Tubulointerstitial nephritis in systemic lupus erythematosus: innocent bystander or ominous presage.

SLE-associated tubulointerstitial injury (SLETIN) is increasingly recognized in two forms, i. e., secondary and primary. The secondary form coexists with lupus glomerulonephritis, whereas the primary form develops against the background of no or mild glomerular or vascular involvement. Secondary SLETIN is frequent, but its frequency and severity correlate with the class of the associated lupus glomerulonephritis (GN), being almost universal in Class IV lupus GN and less frequent in GN of other classes. Although the presence of underlying GN may mask its clinical manifestation, secondary SLETIN has a major prognostic implication for the renal outcome.
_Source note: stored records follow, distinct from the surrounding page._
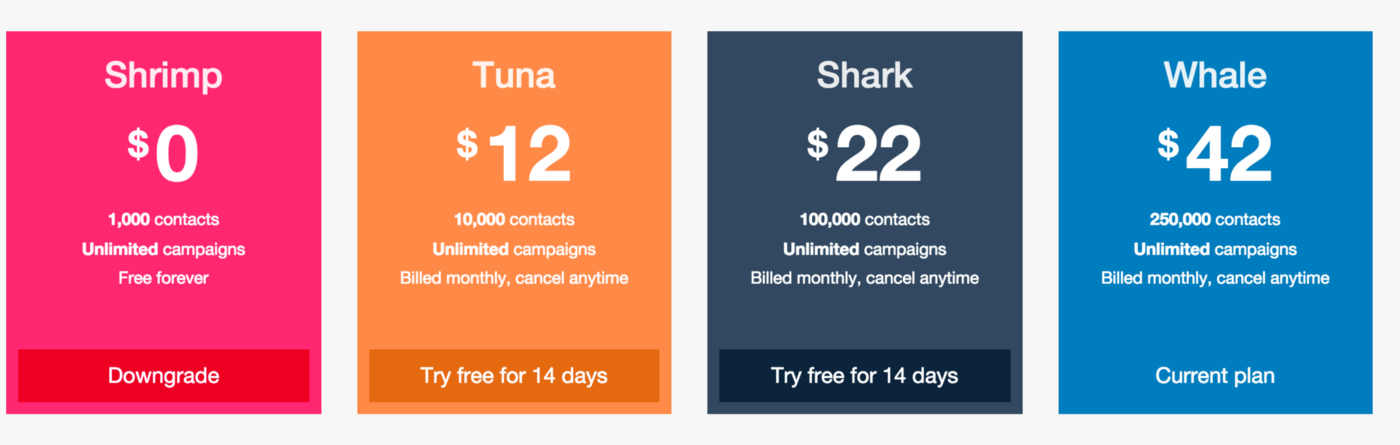Image resolution: width=1400 pixels, height=445 pixels.
Task: Click the $22 price on Shark card
Action: [864, 154]
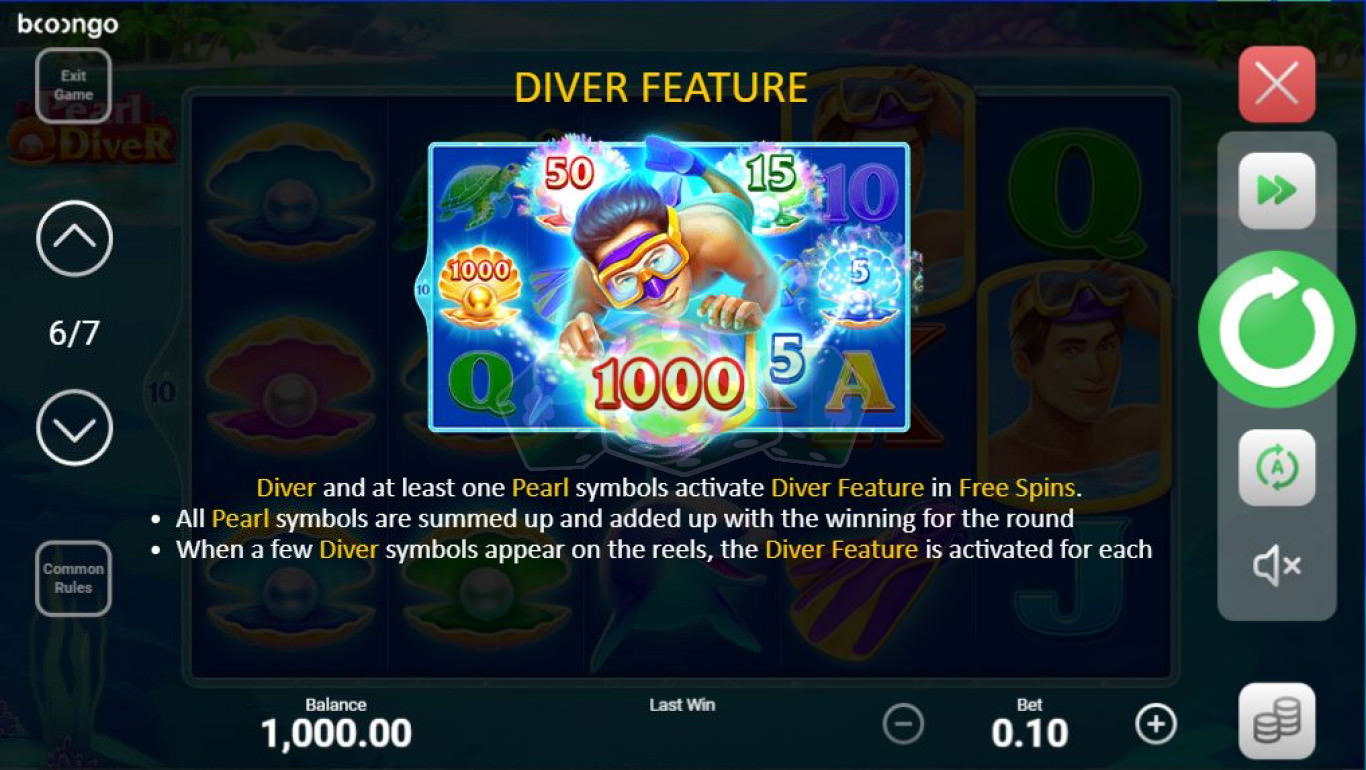Decrease the bet with minus icon
The image size is (1366, 770).
pos(903,723)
Yet, SLETIN is not factored in the current therapyfocused International Society of Nephrology/Renal Pathology Society schema of renal lupus classification, and its management remains to be elucidated. The pathogenesis of secondary SLETIN is either immunologic, i.e., the tubulointerstitial injury being mediated by SLE-related immunologic mechanisms akin to those responsible for lupus GN; or non-immunologic, i.e., a nonspecific tubulointerstitial injury secondary to any type of advanced glomerular lesion, regardless of etiology. Primary SLETIN is rare with about 15 reported cases. It has a rather uniform and distinctive clinical manifestation including acute kidney injury with no or mild proteinuria. It responds well to steroid and usually carries a good prognosis. Its pathogenesis is almost certain immunologic, with immunoglobulin/complement deposits along the tubular basement membrane in each reported case. In spite of these profound clinical implications, the current review underlies a limited knowledge on the pathobiology of SLETIN.